» **BRIEF**
Write out each line of the records that has "will" in it.

» **MATERIAL SHOWN**
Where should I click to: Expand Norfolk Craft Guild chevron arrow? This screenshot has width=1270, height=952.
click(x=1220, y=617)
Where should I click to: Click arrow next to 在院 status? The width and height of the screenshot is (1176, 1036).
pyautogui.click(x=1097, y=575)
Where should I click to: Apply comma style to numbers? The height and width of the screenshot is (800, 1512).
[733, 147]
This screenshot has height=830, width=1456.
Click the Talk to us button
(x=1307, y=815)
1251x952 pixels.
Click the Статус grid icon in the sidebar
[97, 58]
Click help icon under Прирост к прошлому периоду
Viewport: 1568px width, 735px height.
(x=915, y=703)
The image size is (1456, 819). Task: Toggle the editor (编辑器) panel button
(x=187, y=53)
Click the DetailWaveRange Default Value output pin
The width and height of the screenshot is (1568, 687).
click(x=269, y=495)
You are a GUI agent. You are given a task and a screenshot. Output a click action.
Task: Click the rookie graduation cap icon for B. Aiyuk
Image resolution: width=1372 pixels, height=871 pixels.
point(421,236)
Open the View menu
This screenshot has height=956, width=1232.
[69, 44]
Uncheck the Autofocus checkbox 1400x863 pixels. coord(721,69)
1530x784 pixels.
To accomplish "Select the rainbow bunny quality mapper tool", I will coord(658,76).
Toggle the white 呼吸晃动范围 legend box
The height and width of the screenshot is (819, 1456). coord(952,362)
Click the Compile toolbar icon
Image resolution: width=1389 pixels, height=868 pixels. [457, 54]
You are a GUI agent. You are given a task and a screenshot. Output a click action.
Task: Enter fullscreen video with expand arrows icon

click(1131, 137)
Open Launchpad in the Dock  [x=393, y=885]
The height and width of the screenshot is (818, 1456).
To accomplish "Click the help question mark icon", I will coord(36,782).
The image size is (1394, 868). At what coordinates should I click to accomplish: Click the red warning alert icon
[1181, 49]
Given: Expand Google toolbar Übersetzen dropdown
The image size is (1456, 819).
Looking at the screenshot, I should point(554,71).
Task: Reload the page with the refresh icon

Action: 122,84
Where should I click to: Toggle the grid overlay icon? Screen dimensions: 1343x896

» **ANSWER BOX**
To accomplish "Select the rainbow bunny quality mapper tool", I will coord(658,76).
To accomplish "Click the help question mark icon", I will coord(36,782).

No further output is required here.